With thousands of miles of coastline in North America, scientists can’t be everywhere at once to keep an eye out for sick and dying starfish.
“We suddenly need the fine scale, widespread data that only citizen science will be able to provide us,” said Drew Harvell, a marine epidemiologist at Cornell University, who has been coordinating the research into the mysterious mass die-offs of starfish, as known as sea stars, up and down the West Coast of North America.
Puget Sound diver Laura James has built a new tool to make it easy for citizen scientists to help.
“The big problem we had here is that we didn’t have a baseline.
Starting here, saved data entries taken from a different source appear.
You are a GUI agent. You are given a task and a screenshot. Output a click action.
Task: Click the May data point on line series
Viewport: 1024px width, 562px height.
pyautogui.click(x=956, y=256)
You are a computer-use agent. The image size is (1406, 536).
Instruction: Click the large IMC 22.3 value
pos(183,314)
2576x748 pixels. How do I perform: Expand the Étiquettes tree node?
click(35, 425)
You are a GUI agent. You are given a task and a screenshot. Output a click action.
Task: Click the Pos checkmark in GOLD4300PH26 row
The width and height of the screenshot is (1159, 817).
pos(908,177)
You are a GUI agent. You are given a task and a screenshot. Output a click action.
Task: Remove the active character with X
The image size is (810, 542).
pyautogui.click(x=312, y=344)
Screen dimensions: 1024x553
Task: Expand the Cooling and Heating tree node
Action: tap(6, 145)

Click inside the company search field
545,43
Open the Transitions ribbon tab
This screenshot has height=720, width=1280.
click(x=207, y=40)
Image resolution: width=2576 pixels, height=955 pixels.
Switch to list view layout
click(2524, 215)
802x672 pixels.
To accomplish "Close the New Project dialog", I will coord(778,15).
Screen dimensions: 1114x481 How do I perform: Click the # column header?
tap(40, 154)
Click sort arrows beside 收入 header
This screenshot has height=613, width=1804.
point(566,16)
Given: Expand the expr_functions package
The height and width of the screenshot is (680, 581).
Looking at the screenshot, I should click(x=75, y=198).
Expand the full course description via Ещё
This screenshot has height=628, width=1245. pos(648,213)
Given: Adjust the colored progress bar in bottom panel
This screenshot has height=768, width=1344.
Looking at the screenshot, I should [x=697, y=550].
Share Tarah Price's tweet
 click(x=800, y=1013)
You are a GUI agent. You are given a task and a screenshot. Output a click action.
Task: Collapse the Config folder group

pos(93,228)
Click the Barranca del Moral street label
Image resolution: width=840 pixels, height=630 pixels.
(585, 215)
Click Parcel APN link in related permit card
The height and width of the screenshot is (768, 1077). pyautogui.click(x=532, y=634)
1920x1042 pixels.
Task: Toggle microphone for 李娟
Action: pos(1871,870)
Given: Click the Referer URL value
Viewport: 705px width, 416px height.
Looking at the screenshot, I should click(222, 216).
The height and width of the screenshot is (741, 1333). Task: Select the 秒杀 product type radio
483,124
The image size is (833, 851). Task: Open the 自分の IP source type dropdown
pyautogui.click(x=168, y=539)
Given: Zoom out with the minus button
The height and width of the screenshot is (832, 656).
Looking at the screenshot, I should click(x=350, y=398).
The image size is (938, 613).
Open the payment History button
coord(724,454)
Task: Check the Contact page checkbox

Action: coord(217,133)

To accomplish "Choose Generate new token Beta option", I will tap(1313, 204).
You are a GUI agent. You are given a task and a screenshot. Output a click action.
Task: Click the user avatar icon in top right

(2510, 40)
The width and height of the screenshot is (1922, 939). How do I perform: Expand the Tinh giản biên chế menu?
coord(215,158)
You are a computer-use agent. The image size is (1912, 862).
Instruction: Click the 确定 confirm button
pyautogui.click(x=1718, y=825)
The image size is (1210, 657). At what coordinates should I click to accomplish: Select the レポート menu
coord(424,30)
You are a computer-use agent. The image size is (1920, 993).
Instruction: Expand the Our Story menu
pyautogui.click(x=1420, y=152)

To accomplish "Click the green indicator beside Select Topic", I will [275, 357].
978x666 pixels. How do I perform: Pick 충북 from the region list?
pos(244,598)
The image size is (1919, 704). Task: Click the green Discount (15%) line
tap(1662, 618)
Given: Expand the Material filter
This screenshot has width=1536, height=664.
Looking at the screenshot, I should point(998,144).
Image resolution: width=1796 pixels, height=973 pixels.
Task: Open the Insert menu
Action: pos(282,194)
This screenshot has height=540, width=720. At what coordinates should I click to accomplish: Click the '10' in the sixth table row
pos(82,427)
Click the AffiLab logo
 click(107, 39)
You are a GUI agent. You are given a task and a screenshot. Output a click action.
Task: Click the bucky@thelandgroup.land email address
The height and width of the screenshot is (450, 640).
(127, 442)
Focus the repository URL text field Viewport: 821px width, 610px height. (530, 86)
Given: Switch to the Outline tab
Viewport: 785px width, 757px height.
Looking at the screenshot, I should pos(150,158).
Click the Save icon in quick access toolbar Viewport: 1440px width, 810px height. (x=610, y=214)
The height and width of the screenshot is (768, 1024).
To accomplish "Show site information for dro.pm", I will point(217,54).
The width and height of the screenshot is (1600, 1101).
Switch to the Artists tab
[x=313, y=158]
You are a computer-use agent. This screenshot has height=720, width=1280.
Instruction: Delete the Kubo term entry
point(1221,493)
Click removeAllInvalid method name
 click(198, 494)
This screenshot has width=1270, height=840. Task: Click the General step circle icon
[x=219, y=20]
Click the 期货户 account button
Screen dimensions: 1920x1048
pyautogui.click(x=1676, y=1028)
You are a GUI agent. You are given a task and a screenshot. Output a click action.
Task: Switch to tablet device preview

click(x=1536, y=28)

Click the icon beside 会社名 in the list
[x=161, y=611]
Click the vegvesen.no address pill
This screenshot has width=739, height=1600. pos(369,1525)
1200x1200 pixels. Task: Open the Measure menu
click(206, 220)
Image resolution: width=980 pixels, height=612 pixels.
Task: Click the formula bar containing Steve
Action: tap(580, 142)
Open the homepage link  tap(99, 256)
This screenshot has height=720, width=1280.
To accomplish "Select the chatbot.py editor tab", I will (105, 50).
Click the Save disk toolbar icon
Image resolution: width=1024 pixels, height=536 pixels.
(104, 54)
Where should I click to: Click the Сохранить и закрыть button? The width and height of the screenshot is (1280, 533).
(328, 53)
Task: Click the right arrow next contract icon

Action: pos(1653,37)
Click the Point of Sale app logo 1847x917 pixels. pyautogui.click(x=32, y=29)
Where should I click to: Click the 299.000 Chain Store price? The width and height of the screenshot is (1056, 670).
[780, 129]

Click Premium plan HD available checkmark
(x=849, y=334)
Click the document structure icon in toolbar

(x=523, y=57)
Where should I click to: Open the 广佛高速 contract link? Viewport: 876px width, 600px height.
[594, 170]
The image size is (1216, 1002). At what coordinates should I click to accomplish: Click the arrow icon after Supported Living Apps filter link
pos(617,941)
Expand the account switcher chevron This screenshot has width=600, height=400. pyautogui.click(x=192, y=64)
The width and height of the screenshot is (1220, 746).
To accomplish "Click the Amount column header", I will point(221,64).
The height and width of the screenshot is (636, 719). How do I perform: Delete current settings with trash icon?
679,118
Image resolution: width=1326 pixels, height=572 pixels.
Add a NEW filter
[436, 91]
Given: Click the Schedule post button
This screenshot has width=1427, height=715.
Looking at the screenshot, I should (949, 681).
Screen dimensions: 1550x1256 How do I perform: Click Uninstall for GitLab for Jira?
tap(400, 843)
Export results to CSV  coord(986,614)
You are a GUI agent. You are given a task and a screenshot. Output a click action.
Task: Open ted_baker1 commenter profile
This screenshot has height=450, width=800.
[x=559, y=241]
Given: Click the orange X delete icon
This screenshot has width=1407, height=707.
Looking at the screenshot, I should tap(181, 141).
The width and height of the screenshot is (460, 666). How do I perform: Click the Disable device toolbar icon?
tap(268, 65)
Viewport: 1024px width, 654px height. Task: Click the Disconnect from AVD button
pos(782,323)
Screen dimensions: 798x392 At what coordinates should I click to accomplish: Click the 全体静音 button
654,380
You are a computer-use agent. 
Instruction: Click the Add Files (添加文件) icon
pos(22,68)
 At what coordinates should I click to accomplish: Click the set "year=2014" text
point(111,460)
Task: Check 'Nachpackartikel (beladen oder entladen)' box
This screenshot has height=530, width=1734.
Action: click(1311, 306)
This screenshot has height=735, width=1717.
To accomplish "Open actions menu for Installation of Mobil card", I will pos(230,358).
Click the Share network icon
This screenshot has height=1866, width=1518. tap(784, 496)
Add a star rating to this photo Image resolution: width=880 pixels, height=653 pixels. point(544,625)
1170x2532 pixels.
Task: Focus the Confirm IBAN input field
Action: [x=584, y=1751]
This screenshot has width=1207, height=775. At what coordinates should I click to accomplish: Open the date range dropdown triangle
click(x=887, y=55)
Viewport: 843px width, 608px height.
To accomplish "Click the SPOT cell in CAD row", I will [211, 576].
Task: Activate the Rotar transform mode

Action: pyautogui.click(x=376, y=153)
The starfish got sick when we noticed,” James said. “Wouldn’t it be cool if we could show the spread and the changes in real time?”
James and her dive buddy Lamont Granquist created a sick starfish website for tracking posts to social media sites like Twitter and Instagram. If divers, tidepoolers or beachcombers snap photos of starfish and add the hashtag #sickstarfish, their reports will automatically upload to the map.
“We may not be able to stop it. We may not be able to fix it. But we need to be aware so that we can recognize it when it happens again,” James said.
Citizen scientists who can recognize the symptoms of the die-offs and distinguish between different species of sea stars are being asked to make more detailed reports to the sea star wasting map built at the University of California Santa Cruz.